GATHER AROUND MY FOLLOWERS!!! QUICKLY GRAB A FACE MASK AND ANTIBIOTICS!!!  THERE IS A PLAGUE AMONG US!!!  It started in July 2017, around the Seattle area.  It slowly began to spread out and infect the rest of the world.  I am sure many of you have encountered people infected by this disease.  They become completely apathetic.  Their desire to care about their jobs, friends, family, personal health, and of course, their own life completely vanishes.  I am almost positive patient zero was an employee from Valve.  Symptoms of the disease infecting the company came around the same time Steam Direct was announced and put into action.  A move that released a torrent of games onto the Steam storefront.  While gamers believed they would have unlimited choices, Steam soon became infected with asset flips, games that would spam achievements, and games designed to troll Steam users with controversial topics.  It soon became clear that Valve had abandoned all sense of apathy.  The disease soon began to spread as fast as stories of the infected.  Police were going to the homes of crying infants only to find the parents turning up the volume on the TV.  People stopping in the middle of the street only to be run over by a car driven by an infected person.  People literally starving to death as their cabinets are stocked full of food.  While we can do as much as we can to stem the tide of the disease, I have no doubt, in the end, it will claim us all.  My followers, the end is truly upon us.

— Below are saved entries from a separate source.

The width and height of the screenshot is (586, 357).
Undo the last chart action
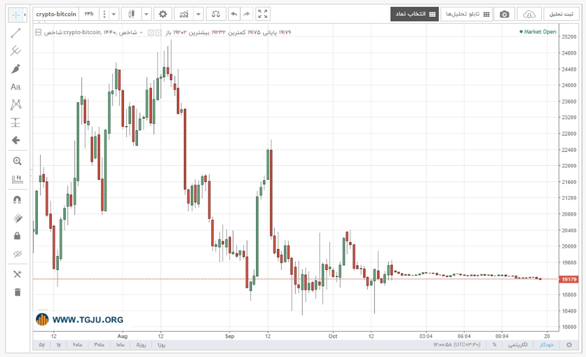tap(234, 14)
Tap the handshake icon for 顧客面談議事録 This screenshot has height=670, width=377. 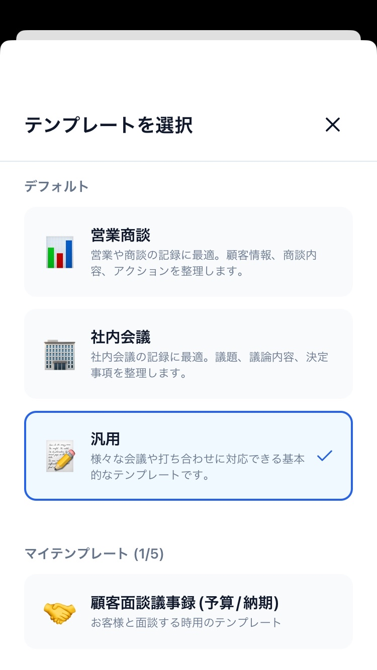pyautogui.click(x=59, y=612)
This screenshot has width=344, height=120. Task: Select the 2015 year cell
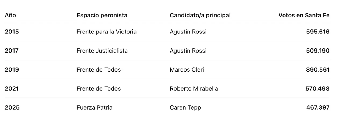(12, 32)
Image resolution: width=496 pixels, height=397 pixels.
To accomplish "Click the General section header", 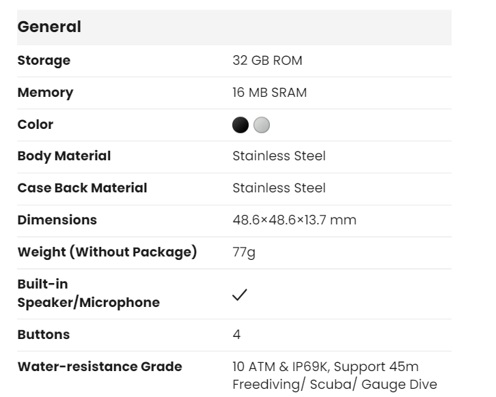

Many scientists will tell you no such disease exist, but it has to be the only reason behind Valve’s decision to implement Steam Direct.  Rather than have Steam users vote for indie titles they would like to see make it onto the Steam store page, Steam Greenlight, Valve decided a better barrier to the Steam Store Page would be a simple 100 dollars.  As many could imagine, everyone raced to get onto the PC gaming gold mine set before them, leaving users with only algorithms and user curation as the tools to navigate the ocean of games.  Many developers, including ones from Image & Form Games, developers who created Steamworld Dig 1 and 2, have been quoted saying Steam has become too crowded.  In 2017, it was determined that Steam was on track to release more games in 2017 than all previous ten years, combined.  To say Steam is flooded is an understatement.

An oversaturated market was the least of Valve’s issues.  Asset flips and games that couldn’t start due to missing executable files seemed to become the norm.  Many developers looked for any way to shine the spotlight on them, even resorting to insidious methods.  In November 2017, Valve had to remove a game called Piccled Ricc, a game that blatantly infringed on copyright law with their protagonist being a shameless copy of the Rick and Morty character Pickle Rick.  In May 2018, a game called Active Shooter, a game about being a school shooter, was pulled from Steam before it could be released.  It was a bland asset flip that tastelessly followed the Stoneman Douglas school shooting.  It gained mass media attention while making Valve look clueless.  Now more recently, we have Bolsomito 2k18, a side-scrolling beat’em up where you play as a parody of Brazilian presidential candidate Jair Bolsonaro as you fight through waves of minorities and immigrants.  Brazil’s Public Ministry of the Federal District and Territories has reached out to Valve to have the game removed from the storefront.  Along with the game’s removal, the ministry is also planning to investigate the game’s developers, Steam and Valve.  The ministry felt the game falsely depicted one of the Brazilian candidates just days before the first round of the Brazilian election.  Not a good look if you ask me.

Valve’s apathy has finally caught up to them.  This strategy of removing the games after media outlets have run the story is not working.  It does nothing but paint Valve as an incompetent company unworthy of the gold mine they have stumbled onto.  Many might think the Brazilian ministry’s investigation might not lead to anything, but there is always a possibility that Valve would not be able to operate Steam in Brazil.  This could lead to other countries following Brazil as well, leading to a spiral of Steam being banned which could lead to the collapse of Valve as a company.  I know some might say it is a stretch, but I am a doomsayer.  Farfetched predictions are what I am all about.

Now do games like Active Shooter and Bolsomito 2k18 have a right to exist?  Sure.  Do they have any right to be on the Steam store?  I would say no.  They can certainly be available on the developer’s own website or even on Itch.io, but I definitely feel like some standards need to be set so Valve doesn’t receive any more investigations.  If I walked into highly rated restaurant’s like Alden & Harlow or Area Four and asked them if I could make peanut butter and jelly sandwiches for them professionally, they would turn me away.  I could make the best PB&J sandwich I can, but customers at those restaurants have standards.  Sure Valve says they don’t want games deemed illegal or trolling, but those definitions are so loose, it has resulted in the same old story: games go on Steam, media is modified, Valve tries to stop the sinking ship by removing the game.  Valve truly needs to get higher standards or else their end is most certainly nigh.